Ce match contre le Brésil, lors de la Coupe du monde 1982, reste le chef-d'oeuvre de la carrière de Paolo Rossi (3-2). (L'Équipe)

Paolo Rossi, un avant-centre d'avant

Paolo Rossi, décédé ce jeudi, était un attaquant peu athlétique mais adroit, produit d'une époque révolue.

S'il fut avant tout l'homme d'une Coupe du monde, Paolo Rossi était aussi la caricature de l'avant-centre tel qu'on l'a longtemps conçu en Italie, temple du pragmatisme jusqu'à la fin des années 80. Le meilleur buteur du « Mundial » 82 (6 buts) n'allait pas très vite, ne sautait pas très haut, avait une bonne technique mais n'était pas un maestro non plus, et il ne pouvait pas compter sur sa robustesse physique pour résister aux défenseurs adverses.

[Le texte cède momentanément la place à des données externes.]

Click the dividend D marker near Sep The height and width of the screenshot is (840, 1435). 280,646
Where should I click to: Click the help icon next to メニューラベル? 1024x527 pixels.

Son registre, c'était d'abord et avant tout le but, même si on ne peut le résumer qu'à cela : dans le jeu, celui qui a commencé sa carrière professionnelle comme ailier était capable de plus de choses que Gerd Müller, pour prendre l'exemple d'un autre « renard des surfaces » officiant quelques années avant lui.

Jeu de tête, malice et opportunisme

Et puisque le souvenir de Paolo Rossi restera essentiellement lié aux premiers jours de juillet 1982, en Espagne, il faut revoir son triplé contre le Brésil (3-2) pour établir son registre, car tout Paolo Rossi est dans ce match historique du deuxième tour de la Coupe du monde. Le premier est inscrit de la tête, l'un de ses points forts, pas parce qu'il plane au-dessus des autres mais parce qu'il sait se défaire du marquage : trois de ses six buts seront inscrits de la tête, un contre le Brésil, un contre la Pologne en demi-finale (2-0) et un contre l'Allemagne pour finir (3-1).

Le deuxième illustre sa malice : il sent venir la passe imprécise de Cerezo, intercepte le ballon entre trois Brésiliens passifs et envoie une frappe pure au ras du poteau, d'une vingtaine de mètres. Le troisième rappelle son opportunisme : il est là, à cinq mètres du but adverse, pour détourner la frappe de Marco Tardelli et tromper une nouvelle fois Valdir Peres, le gardien auriverde, sur le deuxième temps d'un corner bêtement concédé par Cerezo.

Une performance absolue pour l'Italie, qui n'aura jamais été menée au score alors qu'elle a subi presque de bout en bout. Un chef-d'oeuvre personnel pour ce drôle d'oiseau d'1,74 m pour 67 kg qui n'est pourtant pas un monstre d'égoïsme : toujours face au Brésil, en position de frapper, il choisit le centre en retrait qui permet le quatrième but de son équipe, signé Antognoni, refusé pour hors-jeu.

« La vertu principale de Paolo Rossi, c'est le flair du chasseur qui le place toujours sur les trajectoires du ballon lorsque ce dernier traîne devant le but adverse »

Jean-Philippe Réthacker, ancien grand journaliste de L'Équipe

Jean-Philippe Réthacker le décrit ainsi quelques jours plus tard, dans nos colonnes : « La vertu principale de Paolo Rossi, c'est le flair du chasseur qui le place toujours sur les trajectoires du ballon lorsque ce dernier traîne devant le but adverse [...] Faites un tour rapide de la question et des spécialistes : songer à Just Fontaine et à Gerd Müller, qui ont précédé Paolo Rossi sur la voie sacrée de la Coupe du monde. Songez à (Carlos) Bianchi ou à (Delio) Onnis. Et vous constaterez que cet instinct du placement est bien l'arme maîtresse du buteur, qui réussit toujours à échapper à son gardé du corps à un moment ou à un autre, pour se retrouver seul en position de tir ou de reprise de balle favorable. »

À l'époque où le marquage individuel reste la norme, son art est de naviguer à la frontière du hors-jeu, dans le dos de son défenseur, dans la zone la moins dense possible. Une stratégie d'évitement, de patience, d'instinct. Et une certaine idée du travail bien fait. Paolo Rossi, avant de frapper, semblait souvent attendre quelques dixièmes de secondes de plus que les autres, guettant le moment où le ballon serait parfaitement placé avant d'armer sa frappe. Produit de la Serie A d'alors, où les attaquants ne pouvaient pas gâcher les miettes qu'on leur offrait, il ne sera plus jamais ce maître du temps qu'il fut pendant quelques jours, en juillet 1982.